“恩,行,那……还用找别人吗?那边人多啊!”
“先别找了,没事儿……走吧。”
“……”
我俩就急匆匆地往张飞酒吧赶了过去。
路上,小曾向外拨了一通电话。
“喂,是郑叔吗?……恩,帮我叫一下郑叔。”
那边隔了一会儿。
“喂,郑叔,我同学在滏河南大街张飞酒吧被扣住了,要我们几个拿钱去赎人,能先跟你借点钱不?”
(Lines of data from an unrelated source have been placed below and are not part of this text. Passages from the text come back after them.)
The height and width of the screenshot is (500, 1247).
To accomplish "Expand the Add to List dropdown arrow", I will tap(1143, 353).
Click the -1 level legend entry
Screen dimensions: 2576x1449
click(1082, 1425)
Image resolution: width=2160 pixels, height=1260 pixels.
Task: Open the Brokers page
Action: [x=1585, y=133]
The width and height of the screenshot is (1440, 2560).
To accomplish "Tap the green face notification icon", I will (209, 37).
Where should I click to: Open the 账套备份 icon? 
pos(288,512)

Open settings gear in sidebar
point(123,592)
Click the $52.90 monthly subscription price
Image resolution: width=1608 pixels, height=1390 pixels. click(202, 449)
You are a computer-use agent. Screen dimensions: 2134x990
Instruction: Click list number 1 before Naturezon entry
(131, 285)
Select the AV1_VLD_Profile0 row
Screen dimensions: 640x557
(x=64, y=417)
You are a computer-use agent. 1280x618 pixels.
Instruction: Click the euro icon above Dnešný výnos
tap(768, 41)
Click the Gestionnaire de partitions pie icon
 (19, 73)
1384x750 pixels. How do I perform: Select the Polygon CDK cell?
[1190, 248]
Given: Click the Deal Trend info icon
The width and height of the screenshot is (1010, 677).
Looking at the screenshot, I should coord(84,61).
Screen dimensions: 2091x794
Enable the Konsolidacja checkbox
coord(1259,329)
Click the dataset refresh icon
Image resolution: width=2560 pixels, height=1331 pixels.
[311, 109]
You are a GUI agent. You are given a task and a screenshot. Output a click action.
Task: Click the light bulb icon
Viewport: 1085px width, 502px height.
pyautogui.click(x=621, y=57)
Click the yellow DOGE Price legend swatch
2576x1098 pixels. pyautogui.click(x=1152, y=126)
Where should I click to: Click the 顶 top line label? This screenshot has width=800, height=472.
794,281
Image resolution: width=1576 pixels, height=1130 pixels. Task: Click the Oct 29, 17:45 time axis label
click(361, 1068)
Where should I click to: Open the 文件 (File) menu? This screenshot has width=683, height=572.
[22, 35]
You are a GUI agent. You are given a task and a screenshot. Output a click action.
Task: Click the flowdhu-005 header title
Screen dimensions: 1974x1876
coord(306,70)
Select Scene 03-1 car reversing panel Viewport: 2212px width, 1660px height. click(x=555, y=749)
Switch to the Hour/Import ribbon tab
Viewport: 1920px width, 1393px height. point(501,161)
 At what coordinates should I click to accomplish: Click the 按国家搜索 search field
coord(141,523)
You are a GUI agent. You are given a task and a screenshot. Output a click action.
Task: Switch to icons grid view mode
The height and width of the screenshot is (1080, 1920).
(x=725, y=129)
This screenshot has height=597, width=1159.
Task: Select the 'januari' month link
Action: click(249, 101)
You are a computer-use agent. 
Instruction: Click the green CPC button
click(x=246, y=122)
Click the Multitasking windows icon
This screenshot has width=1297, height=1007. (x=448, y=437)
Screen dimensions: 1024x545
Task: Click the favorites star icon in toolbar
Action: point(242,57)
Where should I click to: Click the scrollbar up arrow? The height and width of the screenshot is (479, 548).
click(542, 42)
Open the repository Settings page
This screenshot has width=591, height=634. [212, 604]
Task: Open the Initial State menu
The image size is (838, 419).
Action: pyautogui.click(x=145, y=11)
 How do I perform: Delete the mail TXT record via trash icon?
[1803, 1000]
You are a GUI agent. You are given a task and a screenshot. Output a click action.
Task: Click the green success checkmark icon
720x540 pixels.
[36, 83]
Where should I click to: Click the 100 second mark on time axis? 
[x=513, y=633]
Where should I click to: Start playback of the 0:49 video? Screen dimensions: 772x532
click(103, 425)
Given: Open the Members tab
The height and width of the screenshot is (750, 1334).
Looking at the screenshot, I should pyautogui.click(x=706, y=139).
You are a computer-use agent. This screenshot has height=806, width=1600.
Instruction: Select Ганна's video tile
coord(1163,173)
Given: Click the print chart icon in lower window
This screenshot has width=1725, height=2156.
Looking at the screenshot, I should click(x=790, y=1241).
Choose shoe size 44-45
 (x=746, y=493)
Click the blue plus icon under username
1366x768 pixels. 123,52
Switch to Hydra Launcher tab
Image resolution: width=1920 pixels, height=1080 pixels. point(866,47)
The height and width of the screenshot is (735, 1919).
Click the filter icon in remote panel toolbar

那边应该是简短地询问,好像还有几分打着哈哈责备他的意思。
“嘿嘿,直接求你多不好意思啊……”他嘿嘿笑了两声,“具体情况我也不知道,好像有一个同学被打了。”
“……”
“我倒没事儿,我们在学校里边的时候接到电话了,让拿钱去赎人;报警后警察不管,反而责怪我们学生不老实。”
“……”
“哎呀,您还不知道我嘛,我不是那种乱来的人……”他顿了顿,那边应该说了句什么,“不行,我们宿舍的兄弟,总不能不管吧!”
“……”
“没有记者吧——没有,绝对没有!报警都没人管,记者更不敢了吧。好啦,过路口呢,快到了,滏河南大街路西,张飞酒吧!路上注意安全啊!”
说完他就自己挂了电话,转脸又对我说:“稍微走慢点儿,也别太着急,他们这会儿被扣着,估计也没什么事儿。”
“恩,那帮混混不是为了打人,是为了讹钱。”我跟了一句。我自是知道,他家的势力,邯郸怕是无出其右;从刚才他说的几句话里,也基本知道了他和所谓那个“郑叔”的聊天内容。别的,也就没有深问。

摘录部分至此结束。